I sometimes find it alarming how easily some people can be erased from ones life, not a trace, e-mails, photos, phone numbers, letters. As if the other person never existed. I feel like I've done alot of erasing and rewriting the past few months in the romantic arena. I've felt deeply intensely connected to people who a few months later I have lost all contact with. Earlier this year, two rather casual relationships ended after nearly 4 years, one suddenly and not by my volition (and that after several skips and leaps as it was), another which had been half-hearted at best for the same length (and which fed off and thrived on my occasional dissastifaction with the other). I suppose that is one of the hazards of being non-monogamous, two people can potentially hurt you at the same time. I felt doubly dumped, and did all sorts of weird things like throw myself at male freinds/co-workers and make bad dating decisions in general. I guess I was trying too hard.

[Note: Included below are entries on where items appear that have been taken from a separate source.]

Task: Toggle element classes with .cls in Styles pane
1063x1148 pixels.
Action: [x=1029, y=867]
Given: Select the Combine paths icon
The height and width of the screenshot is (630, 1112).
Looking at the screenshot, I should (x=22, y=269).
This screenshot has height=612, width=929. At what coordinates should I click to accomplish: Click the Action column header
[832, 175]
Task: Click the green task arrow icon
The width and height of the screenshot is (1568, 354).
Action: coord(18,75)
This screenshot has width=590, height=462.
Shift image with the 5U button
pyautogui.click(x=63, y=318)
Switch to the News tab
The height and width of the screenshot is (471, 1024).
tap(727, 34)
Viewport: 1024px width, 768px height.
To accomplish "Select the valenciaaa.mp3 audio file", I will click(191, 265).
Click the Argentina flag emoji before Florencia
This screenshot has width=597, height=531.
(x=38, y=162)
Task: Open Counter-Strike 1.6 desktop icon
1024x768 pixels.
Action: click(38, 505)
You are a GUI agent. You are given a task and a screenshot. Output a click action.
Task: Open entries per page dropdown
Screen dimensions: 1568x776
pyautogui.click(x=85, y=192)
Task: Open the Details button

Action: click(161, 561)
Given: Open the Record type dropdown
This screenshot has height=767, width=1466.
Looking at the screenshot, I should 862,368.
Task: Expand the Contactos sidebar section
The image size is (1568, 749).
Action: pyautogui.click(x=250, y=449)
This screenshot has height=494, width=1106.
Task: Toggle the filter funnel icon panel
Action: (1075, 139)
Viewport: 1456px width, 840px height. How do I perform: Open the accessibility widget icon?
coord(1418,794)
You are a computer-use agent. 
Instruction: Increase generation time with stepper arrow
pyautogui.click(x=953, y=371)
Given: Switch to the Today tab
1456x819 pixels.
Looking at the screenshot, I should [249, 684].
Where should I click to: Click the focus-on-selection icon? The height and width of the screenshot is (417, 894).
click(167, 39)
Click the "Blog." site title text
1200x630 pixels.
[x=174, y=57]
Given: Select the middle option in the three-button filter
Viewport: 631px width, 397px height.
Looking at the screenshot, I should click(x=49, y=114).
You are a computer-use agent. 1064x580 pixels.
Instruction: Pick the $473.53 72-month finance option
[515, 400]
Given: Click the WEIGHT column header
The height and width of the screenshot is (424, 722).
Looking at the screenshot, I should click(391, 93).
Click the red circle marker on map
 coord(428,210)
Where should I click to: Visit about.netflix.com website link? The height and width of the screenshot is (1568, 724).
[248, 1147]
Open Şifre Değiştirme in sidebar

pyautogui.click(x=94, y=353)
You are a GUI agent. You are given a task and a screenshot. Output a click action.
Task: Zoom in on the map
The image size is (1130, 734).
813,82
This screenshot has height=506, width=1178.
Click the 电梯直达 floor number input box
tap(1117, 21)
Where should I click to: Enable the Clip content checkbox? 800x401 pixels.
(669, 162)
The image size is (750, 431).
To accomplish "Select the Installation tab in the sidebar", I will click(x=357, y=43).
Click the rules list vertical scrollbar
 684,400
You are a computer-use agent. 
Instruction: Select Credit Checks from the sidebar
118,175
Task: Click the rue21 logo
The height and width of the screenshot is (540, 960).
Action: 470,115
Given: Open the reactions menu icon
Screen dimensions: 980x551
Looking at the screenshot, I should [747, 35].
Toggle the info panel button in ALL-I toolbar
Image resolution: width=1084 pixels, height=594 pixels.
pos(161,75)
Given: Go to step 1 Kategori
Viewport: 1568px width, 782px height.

I've never been the sort of person who has a problem being alone, but at the same time I DO have a certain boredom that sets in whenever I am completely without any sort of romantic interest at all. I miss that fire, that slow burn and flutter of the stomach when you're gaga over someone--that twitterpation, I guess. That looking forward to seeing someone everyday. (although the flip side is that I get too freaked out if I feel the relationship is trying to take on too much weight in my life and I actually DO have to see them everyday.) I miss it as much as I would poetry if I had to stop writing it altogether. It would be a lack, a certain hole in the fabric of things. At the same time I've wondered if it is a good thing, considering neither of the above relationships were perfect (and the one I adored most the worst of all). Sigh. so I realized that over the past month and a half I've been trying to make a new relationship work despite all my inclinations to the contrary, to WANT to like someone as much as they seemed to like me, even though I was sort of lukewarm. He was a perfectly nice, honest, reasonably attractive guy, but there were certain things about his personality that were turning me off (type A things really) but I kept trying anyway, trying to like him, just to prove that I could like SOMEONE, that my heart wasn't a burned out husk. Sigh..I don't know..I think he finally picked up on it and we decided to go our separate ways. It was almost a relief.

Now as I am deleting his e-mails, his text messages, his number from my phone, I was feeling a little sad, not because of him, but because of how easy it was to do it.